In reality the city is quite likely to have to be abandoned
as a post-peak America finds itself unable to organize the sea-defences.



I'm thinking that the lack of other major proposals (such as the freight train tunnels, the non-mention of car-free parks, etc.) mean that this proposal was designed to be shot down. Congestion parking was already floated in the 1980s and the parking garage owners got it stopped almost immediately. I suspect Bloomberg is trying to burnish his green credentials for a presidential run but doesn't want to have anything pass.

Also, seems to me that there's an easier way to discourage driving--the city should lean on businesses that get tax abatements and try to get them to stop paying for employee parking with flex accounts. If people had to pay for their own parking, it would make for a very different transit setup.

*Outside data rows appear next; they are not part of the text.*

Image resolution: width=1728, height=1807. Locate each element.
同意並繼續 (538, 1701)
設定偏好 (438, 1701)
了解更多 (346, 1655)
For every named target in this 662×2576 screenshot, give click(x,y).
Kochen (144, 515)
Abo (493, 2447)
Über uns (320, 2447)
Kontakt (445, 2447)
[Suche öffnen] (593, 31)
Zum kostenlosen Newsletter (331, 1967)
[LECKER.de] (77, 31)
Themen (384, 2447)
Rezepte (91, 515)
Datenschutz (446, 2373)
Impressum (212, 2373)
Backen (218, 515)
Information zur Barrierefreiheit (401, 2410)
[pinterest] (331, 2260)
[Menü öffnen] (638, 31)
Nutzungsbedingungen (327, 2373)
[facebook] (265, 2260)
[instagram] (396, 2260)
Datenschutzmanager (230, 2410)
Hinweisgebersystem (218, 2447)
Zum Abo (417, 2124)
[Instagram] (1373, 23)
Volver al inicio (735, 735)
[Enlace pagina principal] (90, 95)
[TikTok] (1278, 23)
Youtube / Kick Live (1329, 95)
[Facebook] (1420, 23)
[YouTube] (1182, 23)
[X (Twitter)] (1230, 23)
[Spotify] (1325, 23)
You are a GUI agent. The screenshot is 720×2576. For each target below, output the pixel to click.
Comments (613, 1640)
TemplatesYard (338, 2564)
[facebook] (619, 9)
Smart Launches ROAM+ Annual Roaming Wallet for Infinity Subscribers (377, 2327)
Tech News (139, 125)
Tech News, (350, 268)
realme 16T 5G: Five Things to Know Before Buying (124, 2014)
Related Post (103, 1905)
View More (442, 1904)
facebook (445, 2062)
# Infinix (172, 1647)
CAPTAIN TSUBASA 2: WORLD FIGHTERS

Finally, the plan completely ignores Brooklyn and Queens and their own traffic nightmares. I commute from Brooklyn to lower Manhattan by Bike and the only gridlock I see (and I see it three days out of five) is in North Brooklyn around Park Slope along Fifth Avenue north to Smith. Some of the backups are all the way up dean street and fifth avenue. Putting congestion pricing on Manhattan alone will not fix this.

Did he mention growth? Growth and sustainability don't go together. Without growth, we're talking a very different kind of society, not just tinkering at the edges.

But it's good that prominent people are at least having the discussion. :)

I've seen this point many times, in many different places, all of them vague.

Could you explain to me how exactly slowing overall economic growth down to zero percent would require drastic structural changes in an economy? I don't quite see it being so difficult... perhaps I'm just thinking of near-zero population growth japan and europe?

What about a dynamic market equilibrium is so difficult to sustain?

"Growth and sustainability don't go together."
What a strange statement.

Nature continually grows and finds its balances.. ('sustainability'), to survive and continue. But the natural world, including our own bodies does this with cycles of rest, advances and retreats, birth and death. Yes, we may well be talking about a very different kind of society, where we have checked our assumptions attached to the idea of 'Growth'. We have attached an assumption of immortality to some of our institutions and our creations (Like Corporations or Governments), so that we, in constant (Euro/Western) fear of death can refuse to let them die when their time has come. (GM Bailouts.. etc)

There is an abundance of healthy growth in business, education, personal development that we can see as a clear outcome of investing in forms of 'Sustainability' that we could be developing at this point. There are already plenty of reports about how environmental actions have created jobs, cut costs and boosted economies, where the naysayers had predicted the blight of entire regions if anyone dared to challenge the 'unrestrained consumptive greed' model for doing business.

Just the actions of 'rebreaking the table' will shake out a lot of dead wood and inspire all sorts of healthy new growth, and should also help to fortify against some of the cancerous growth of industries that have taken root against all common sense. It's what you do with a blueberry field.. burn it over to get the old stuff out of the way, and ready for fresh, clean growth to begin.